50 ways to love your ocean and coasts

  • 24. Explore recreational opportunities on public lands and waters.

    Visit your local national marine sanctuaries, national estuarine research reserves, national wildlife refuges, national fish hatcheries, and national parks.

  • 25. Take up a new sport or pastime.

    Purchasing a fishing or hunting license often means generating revenue for state wildlife conservation efforts. Learn to dive, as that gives you a view of the world that only 1% of Americans have ever seen, instilling a sense of wonder and responsibility for ocean conservation.

  • 26. Play wisely.

    Anchor boats in sandy areas or mooring buoys, away from corals, seagrasses, and other sensitive coastal environments. Enjoy coral reefs from a distance. Avoid standing on or kicking corals—which are animals!—so that they can continue to support fisheries, tourism, and safe coastal communities. And please keep off the dunes! Sand dunes represent nature’s best protection against shoreline erosion. Please don’t walk on or damage this fragile resource. Use the dune walkovers.

  • 27. Consider the impact of coast-dependent businesses.

    There are millions of people who depend on the ocean and coast for their livelihood, from commercial fishermen and to the recreation and tourism industry. A healthy coast is good for the local and national economy.

  • 28. Go on a virtual expeditions.

    You might be amazed at what you see!

  • 29. Go on a virtual dive.

    Honestly, it’s the next best thing to being there.

  • 30. Visit your local aquarium or nature center.

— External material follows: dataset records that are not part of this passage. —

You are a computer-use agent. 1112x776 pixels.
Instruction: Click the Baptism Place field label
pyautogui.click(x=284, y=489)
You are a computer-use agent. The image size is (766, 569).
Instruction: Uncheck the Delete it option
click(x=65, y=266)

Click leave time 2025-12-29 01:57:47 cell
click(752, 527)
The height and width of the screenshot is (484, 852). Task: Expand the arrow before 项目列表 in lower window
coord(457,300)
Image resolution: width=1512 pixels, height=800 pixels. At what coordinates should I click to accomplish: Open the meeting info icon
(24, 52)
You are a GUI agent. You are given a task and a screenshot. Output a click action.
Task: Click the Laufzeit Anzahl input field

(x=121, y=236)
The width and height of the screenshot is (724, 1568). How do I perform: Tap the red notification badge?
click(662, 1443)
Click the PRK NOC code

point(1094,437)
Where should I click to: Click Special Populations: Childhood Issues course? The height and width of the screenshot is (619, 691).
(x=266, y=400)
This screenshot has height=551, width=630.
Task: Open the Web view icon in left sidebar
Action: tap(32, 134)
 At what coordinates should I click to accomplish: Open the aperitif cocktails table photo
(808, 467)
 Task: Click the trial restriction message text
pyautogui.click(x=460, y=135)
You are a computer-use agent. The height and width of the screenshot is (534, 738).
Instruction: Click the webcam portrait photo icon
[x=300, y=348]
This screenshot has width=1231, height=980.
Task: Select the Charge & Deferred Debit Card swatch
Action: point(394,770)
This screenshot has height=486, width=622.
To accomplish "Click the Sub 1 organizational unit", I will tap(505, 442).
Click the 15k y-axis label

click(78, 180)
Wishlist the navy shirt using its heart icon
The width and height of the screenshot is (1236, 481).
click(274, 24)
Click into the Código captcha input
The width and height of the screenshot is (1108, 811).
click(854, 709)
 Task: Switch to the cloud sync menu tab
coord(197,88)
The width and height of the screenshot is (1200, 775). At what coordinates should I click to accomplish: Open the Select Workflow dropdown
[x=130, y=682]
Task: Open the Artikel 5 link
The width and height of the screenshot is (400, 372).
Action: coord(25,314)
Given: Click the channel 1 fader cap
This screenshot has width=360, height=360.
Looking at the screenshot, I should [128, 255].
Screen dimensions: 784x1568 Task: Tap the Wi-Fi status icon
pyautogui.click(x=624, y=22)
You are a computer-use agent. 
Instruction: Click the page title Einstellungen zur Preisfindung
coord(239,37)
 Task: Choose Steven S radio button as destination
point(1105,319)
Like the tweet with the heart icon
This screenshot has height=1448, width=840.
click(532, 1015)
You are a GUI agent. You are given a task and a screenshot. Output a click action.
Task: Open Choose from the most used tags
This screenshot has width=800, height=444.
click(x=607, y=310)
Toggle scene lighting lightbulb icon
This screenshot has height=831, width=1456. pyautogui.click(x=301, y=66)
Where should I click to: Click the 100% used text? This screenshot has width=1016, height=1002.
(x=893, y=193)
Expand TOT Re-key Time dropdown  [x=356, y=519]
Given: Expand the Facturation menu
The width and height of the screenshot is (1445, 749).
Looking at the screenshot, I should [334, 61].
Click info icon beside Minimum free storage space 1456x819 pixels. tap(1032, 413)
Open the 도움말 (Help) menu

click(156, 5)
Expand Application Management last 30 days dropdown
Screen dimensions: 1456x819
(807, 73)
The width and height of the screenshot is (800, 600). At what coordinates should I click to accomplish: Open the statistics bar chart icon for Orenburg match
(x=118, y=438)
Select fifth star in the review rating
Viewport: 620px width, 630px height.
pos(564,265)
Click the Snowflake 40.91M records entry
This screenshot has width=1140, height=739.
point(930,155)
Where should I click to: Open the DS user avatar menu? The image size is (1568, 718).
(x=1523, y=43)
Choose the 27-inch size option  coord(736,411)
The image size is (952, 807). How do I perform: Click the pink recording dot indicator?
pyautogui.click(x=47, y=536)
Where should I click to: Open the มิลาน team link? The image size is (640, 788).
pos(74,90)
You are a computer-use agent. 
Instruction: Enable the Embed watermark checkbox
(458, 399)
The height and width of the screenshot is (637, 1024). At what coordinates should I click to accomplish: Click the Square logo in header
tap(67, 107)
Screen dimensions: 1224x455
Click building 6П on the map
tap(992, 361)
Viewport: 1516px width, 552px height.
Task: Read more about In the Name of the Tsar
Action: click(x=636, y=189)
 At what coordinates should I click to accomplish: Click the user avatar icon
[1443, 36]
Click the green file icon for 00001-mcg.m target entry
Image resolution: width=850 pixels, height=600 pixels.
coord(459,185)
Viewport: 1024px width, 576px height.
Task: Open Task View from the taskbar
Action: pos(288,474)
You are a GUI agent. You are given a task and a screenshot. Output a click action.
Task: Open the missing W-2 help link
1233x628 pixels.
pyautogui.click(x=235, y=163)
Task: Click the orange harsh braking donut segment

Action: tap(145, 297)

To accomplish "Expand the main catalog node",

    Learn more about the natural world around you. Check with your local parks and recreation department for offerings close to home or visit one of our aquarium partners.

  • 31. Visit a coastal park.

    Learn more about the aquatic environment around you. There’s 29 National Estuarine Research Reserves and 15 National Marine Sanctuaries awaiting exploration, and over a thousand other underwater parks all over the country. You can also find coastal and other parks near you.

  • 32. Familiarize yourself with coastal management laws and policies.

    The National Coastal Zone Management Program works with states to protect our nation’s coasts and Great Lakes, including preserving and enhancing public access to beaches and coastal waters.